_Exercise_. Resume the passage on silence in nursing practice, picking up directly after its final sentence.

_Given text_.
★ ★ ★ ★
Communication is an integral part of nursing practice – with patients and their relatives, other nurses and members of the health care team, and ancillary staff. Through interaction with the ‘other’, language and silence creates and recreates social realities. Acceptance, rejection or modification of social realities depends on what is expressed and by whom. Narratives that are offered can tell of some experiences and not others (Clair, 1998; Moaşa, 2013). Some nurses choose to be silent while others are silenced.
In nursing situations recognising and allowing silence to speak is a challenging but uniquely personal experience that embraces reflection in and on experiences, practice and self as a person and a professional. Silence is all at once comfortable and uncomfortable, enabling and constraining, revealing and concealing, questioning and answering in a never ending spiral of retaining and discarding, personally and professionally. Literal, epistemological and ontological silences (van Manen, 1990) echo throughout the profession.
★ ★ ★ ★
_Data under study_.
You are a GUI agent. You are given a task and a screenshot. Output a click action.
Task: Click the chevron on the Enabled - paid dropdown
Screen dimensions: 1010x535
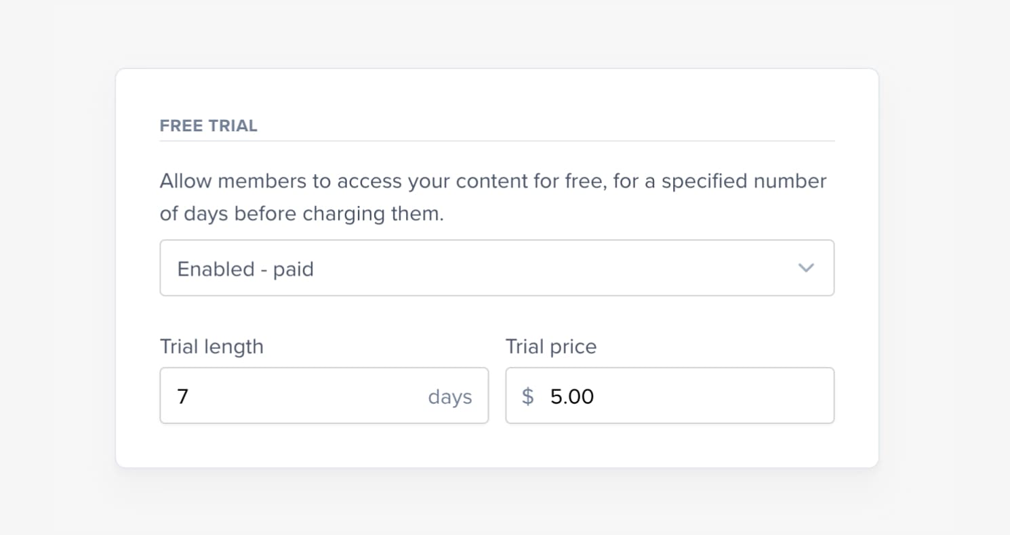tap(806, 268)
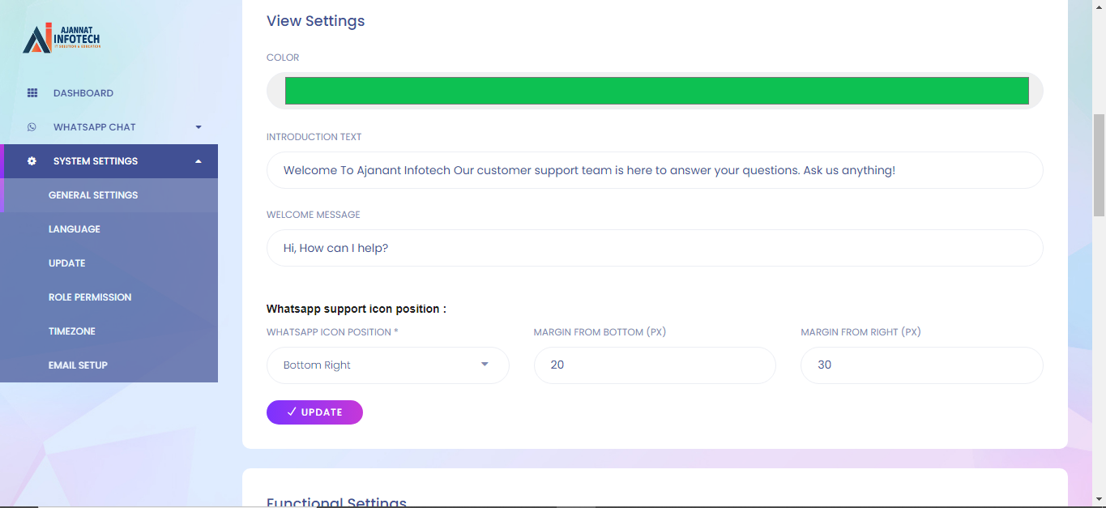The width and height of the screenshot is (1106, 508).
Task: Click the Ajannat Infotech logo
Action: pos(62,38)

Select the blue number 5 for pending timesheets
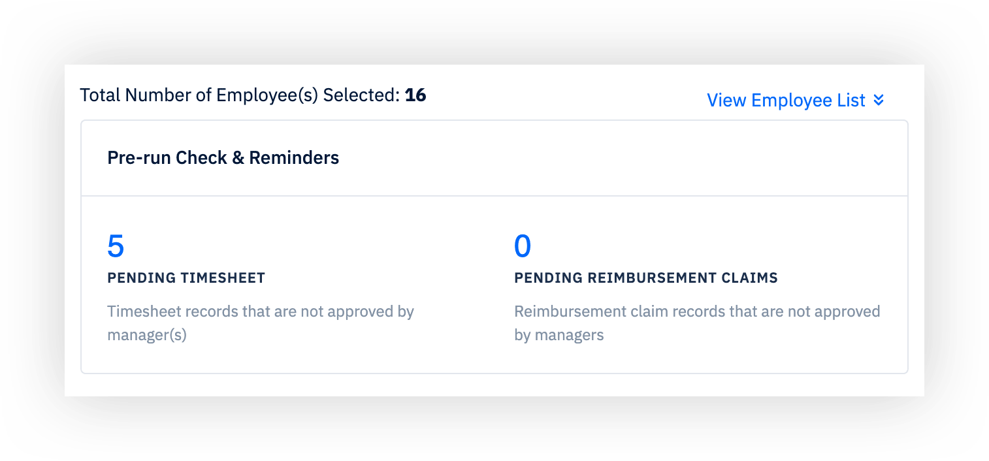coord(116,247)
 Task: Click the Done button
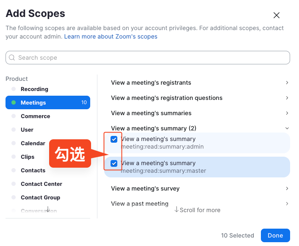tap(275, 235)
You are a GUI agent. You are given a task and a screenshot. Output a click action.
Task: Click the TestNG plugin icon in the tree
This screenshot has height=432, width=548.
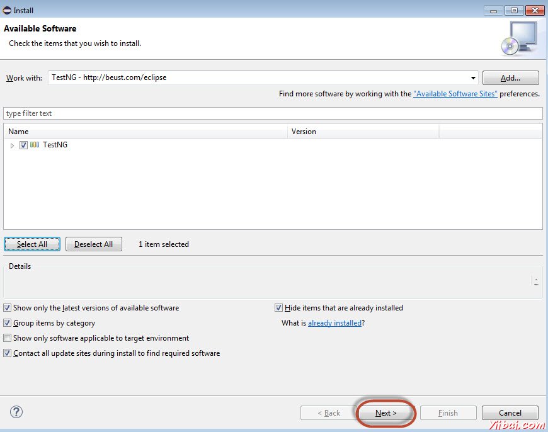coord(34,145)
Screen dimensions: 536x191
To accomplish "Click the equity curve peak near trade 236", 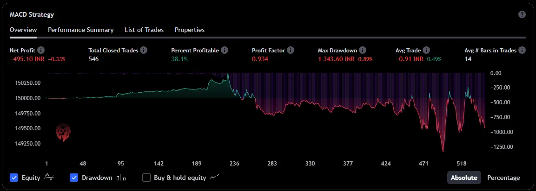I will point(228,74).
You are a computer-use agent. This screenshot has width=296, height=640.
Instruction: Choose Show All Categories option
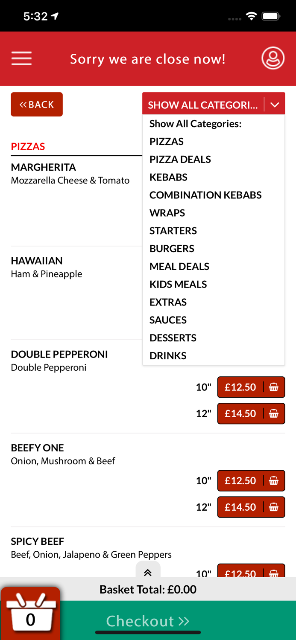[x=195, y=124]
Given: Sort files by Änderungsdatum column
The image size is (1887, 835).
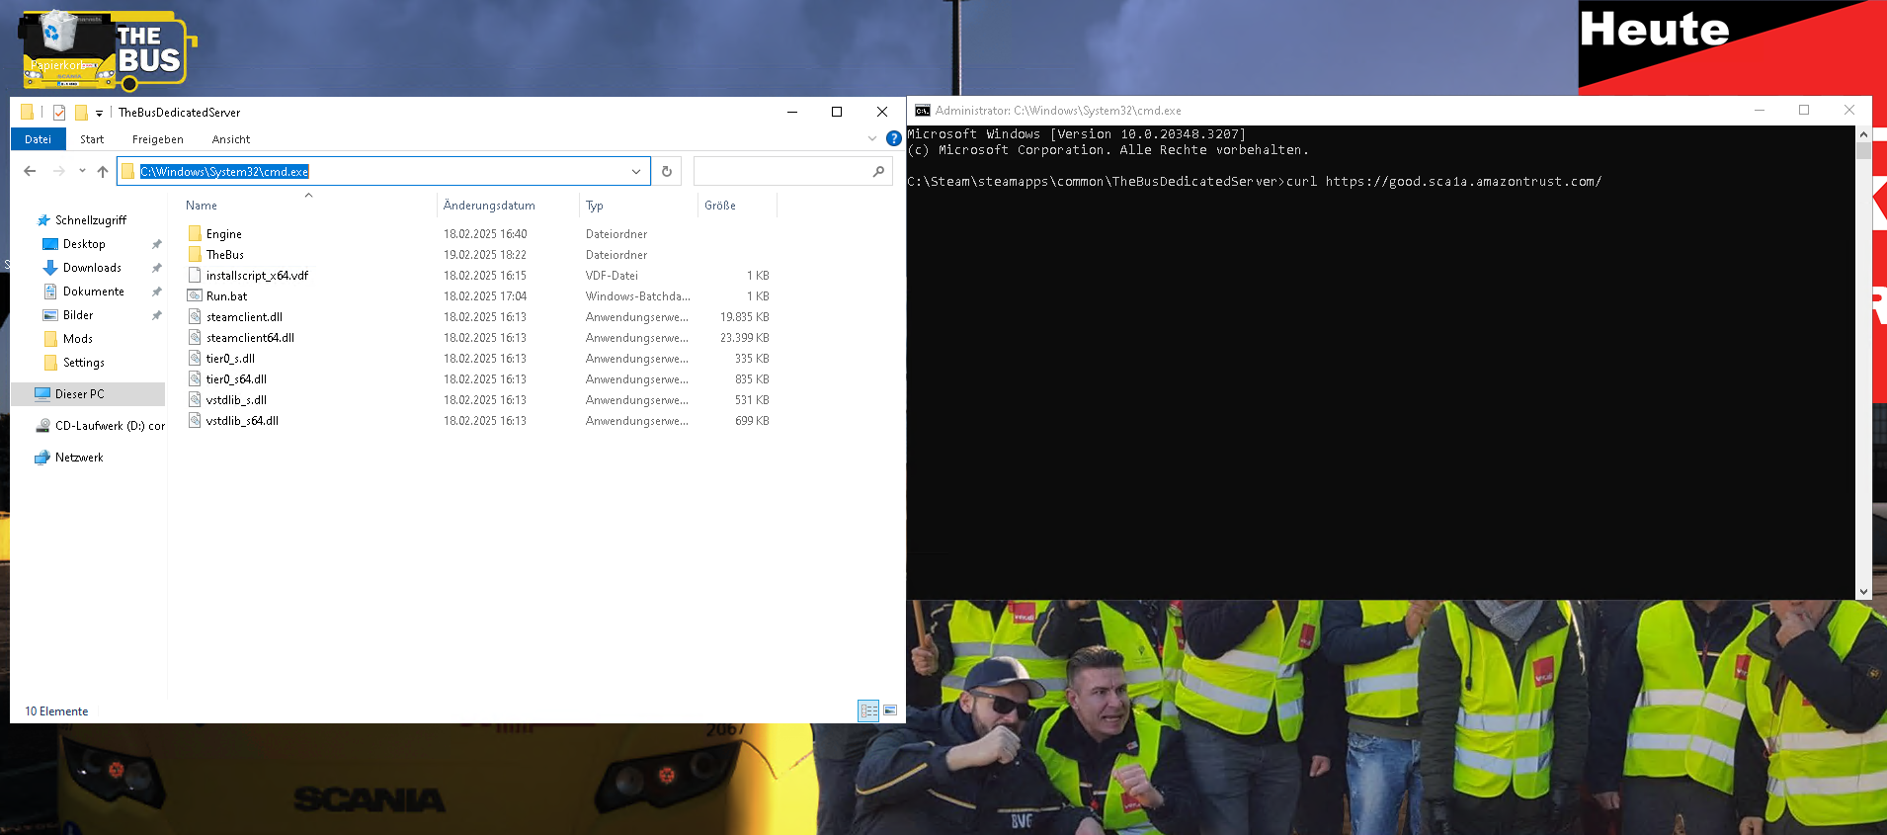Looking at the screenshot, I should 489,206.
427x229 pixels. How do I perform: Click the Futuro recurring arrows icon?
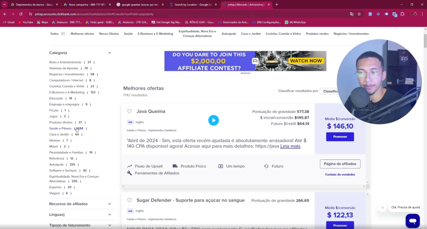(266, 166)
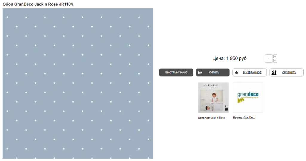Increase quantity with the up arrow

tap(275, 56)
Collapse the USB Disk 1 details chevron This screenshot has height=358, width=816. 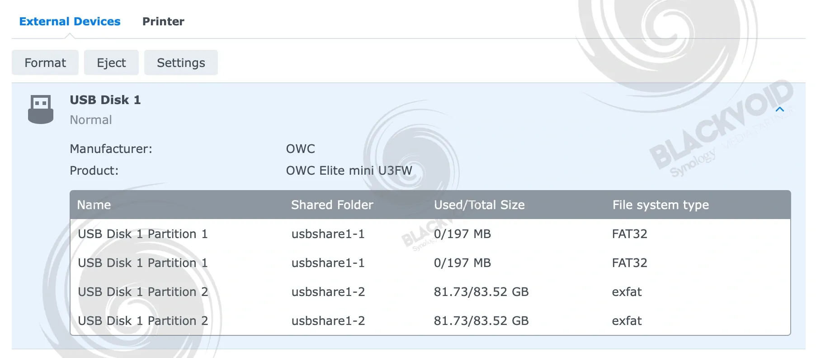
★ ★ ★ ★
_Result of the task_.
This presentation draws on a microcosm of New Graduate Nurses’ lived experiences and expressions of silence that reflect individuals’ discomfort and private efforts to ascribe meaning to experiences that reach beyond the present to inform their future practice. If enabled and truly heard, silence can speak more loudly than the hubbub of daily practice, allowing us to collectively question and challenge inherent assumptions and biases as professionals, and as a profession. Returning to silence is to return to a constant process of professional transformation that can enable ways of knowing and being that can reform our profession from within and enable us to cast off shackles that bind us to a shameful cultural underbelly.